We are now ready to prove the lemma. Choose any explicit family of disjoint sets \(D_0\), ..., \(D_k\) such that \(D_0\) is the set of all DPs. For a random function satisfying Condition-C1, since each \(F_i: D_i \rightarrow D_{i-1}\) is a random function, we can expect to see

$$\begin{aligned} \frac{|F(D')|}{|D_{i-1}|} = 1 - \exp \left( -\frac{|D'|}{|D_{i-1}|} \right) \end{aligned}$$

(42)

for every set \(D' \subset D_i\) and \(i=1,\dots , k\). So far, we have fixed \(D_0\), ..., \(D_k\) first and have claimed information on iterated image sizes only for functions \(F\) satisfying Condition-C1, which is associated with the sets \(D_0\), ..., \(D_k\). However, observe that this iterative equation depends only on the set sizes \(|D'|\), \(|D_0|\), ..., \(|D_k|\) and not on the specific sets \(D', D_0, \dots , D_k\). Also recall that (11) is expected of a random function. Interpreting this as (11) holding accurately for the vast majority of functions \(F\), the truth of Lemma 3 follows. A review of [14, Appendix B] is required to fully understand this final statement.

Appendix 4: Optimal rainbow tradeoff parameters

In this section we discuss the parameter set for the perfect rainbow tradeoff that the previous analysis [2] suggested and claimed to be optimal. Let us explain the steps they take to fix the parameters, in the language of this work. The required success rate \(\bar{\mathtt {R}}_{\mathrm{ps}}\) and the total number of table entries M are treated as the externally supplied parameters. First (28) is used to fix the number of tables \(\ell = \lceil -\frac{1}{2}\ln (1-\bar{\mathtt {R}}_{\mathrm{ps}})\rceil \). This forces the number of starting points per table to \(m = \frac{M}{\ell }\) and we know from (26) that the remaining parameter t must be fixed to

$$\begin{aligned} t = -\frac{\mathsf{N }}{m\ell }\ln (1-\bar{\mathtt {R}}_{\mathrm{ps}}) = -\frac{\mathsf{N }}{M}\ln (1-\bar{\mathtt {R}}_{\mathrm{ps}}), \end{aligned}$$

(43)

if the requested success rate is to be achieved. In short, the number of tables is chosen to be as small as possible, subject to the condition (28), and the rest of the parameters are set to what they must be in order to satisfy the externally given requirements.

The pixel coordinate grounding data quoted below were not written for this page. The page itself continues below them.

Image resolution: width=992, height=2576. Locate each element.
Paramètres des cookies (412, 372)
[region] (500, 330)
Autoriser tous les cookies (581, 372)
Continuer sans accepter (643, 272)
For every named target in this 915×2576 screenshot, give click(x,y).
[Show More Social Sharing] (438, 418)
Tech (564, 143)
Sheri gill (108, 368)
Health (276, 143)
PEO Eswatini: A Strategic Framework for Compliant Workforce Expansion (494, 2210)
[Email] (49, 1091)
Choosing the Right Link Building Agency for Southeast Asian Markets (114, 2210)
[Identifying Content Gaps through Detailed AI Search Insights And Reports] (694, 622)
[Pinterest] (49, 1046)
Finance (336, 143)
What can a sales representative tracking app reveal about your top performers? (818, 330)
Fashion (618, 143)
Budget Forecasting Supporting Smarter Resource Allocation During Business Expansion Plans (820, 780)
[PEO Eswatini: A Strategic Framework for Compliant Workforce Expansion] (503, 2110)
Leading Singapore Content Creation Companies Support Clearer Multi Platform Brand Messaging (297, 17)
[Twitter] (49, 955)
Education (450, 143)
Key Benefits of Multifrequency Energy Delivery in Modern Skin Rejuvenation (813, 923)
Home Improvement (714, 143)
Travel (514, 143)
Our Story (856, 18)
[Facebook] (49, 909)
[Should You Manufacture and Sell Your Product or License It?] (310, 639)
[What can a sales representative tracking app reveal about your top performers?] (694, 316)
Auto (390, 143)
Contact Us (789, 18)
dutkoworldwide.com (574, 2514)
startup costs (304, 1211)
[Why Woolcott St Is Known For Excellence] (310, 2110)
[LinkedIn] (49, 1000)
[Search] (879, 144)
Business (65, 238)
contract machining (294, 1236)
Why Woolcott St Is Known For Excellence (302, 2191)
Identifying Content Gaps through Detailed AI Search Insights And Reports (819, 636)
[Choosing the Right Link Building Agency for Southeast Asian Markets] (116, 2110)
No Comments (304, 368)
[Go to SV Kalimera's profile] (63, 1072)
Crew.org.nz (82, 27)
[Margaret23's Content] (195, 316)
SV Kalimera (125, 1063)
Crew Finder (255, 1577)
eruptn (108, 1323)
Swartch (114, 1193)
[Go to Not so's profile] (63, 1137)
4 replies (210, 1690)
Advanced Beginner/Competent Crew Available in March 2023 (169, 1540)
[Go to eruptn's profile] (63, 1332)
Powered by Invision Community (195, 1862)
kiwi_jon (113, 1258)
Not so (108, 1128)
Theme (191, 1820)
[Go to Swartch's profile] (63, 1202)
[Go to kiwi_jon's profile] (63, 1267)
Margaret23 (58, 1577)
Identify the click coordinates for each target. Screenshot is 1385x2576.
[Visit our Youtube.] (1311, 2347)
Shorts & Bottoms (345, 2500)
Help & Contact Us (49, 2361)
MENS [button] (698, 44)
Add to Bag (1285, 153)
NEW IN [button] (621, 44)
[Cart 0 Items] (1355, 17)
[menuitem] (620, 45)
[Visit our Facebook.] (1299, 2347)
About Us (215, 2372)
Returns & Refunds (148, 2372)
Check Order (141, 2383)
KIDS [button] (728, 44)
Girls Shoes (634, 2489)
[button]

It is not hard to show that the tradeoff coefficient \(\bar{\mathtt {R}}_{\mathrm{tc}}\) of Theorem 2, when combined with (27), is an increasing function of \(\ell \) in the range \(\ell \ge 1\) and \(0\le \bar{\mathtt {R}}_{\mathrm{ps}}< 1\). This implies that the parameters suggested by [2] are optimal in the sense that it gives the smallest possible tradeoff coefficient among those achieving the intended success rate. An easier approach would be to state that, the optimal parameter set of [2] corresponds to the rightmost empty circle in each box of Fig. 4, which is clearly the lowest dot in each box.

However, we want to emphasize that the rightmost circle of each box is just one of the many options that are available to the tradeoff algorithm implementer, and that this specific option is not likely to be favored over others when the pre-computation cost is taken into account, except possibly at low success rates. Furthermore, Fig. 6 demonstrates that there are success rates for which using parameters corresponding to the rightmost dot is certainly impractical.

Fig. 6

Pre-computation cost versus tradeoff coefficient for the perfect rainbow tradeoff at success rates slightly lower than \(1-\frac{1}{e^2}=86.466\) %

The parameter set that is most efficient in terms of the online resource requirements is very often not the most practical or reasonable parameter set option among those made available by a tradeoff method. The current work provides the information which enables the tradeoff implementer to decide on the most sensible, rather than the most online-efficient, parameter to use.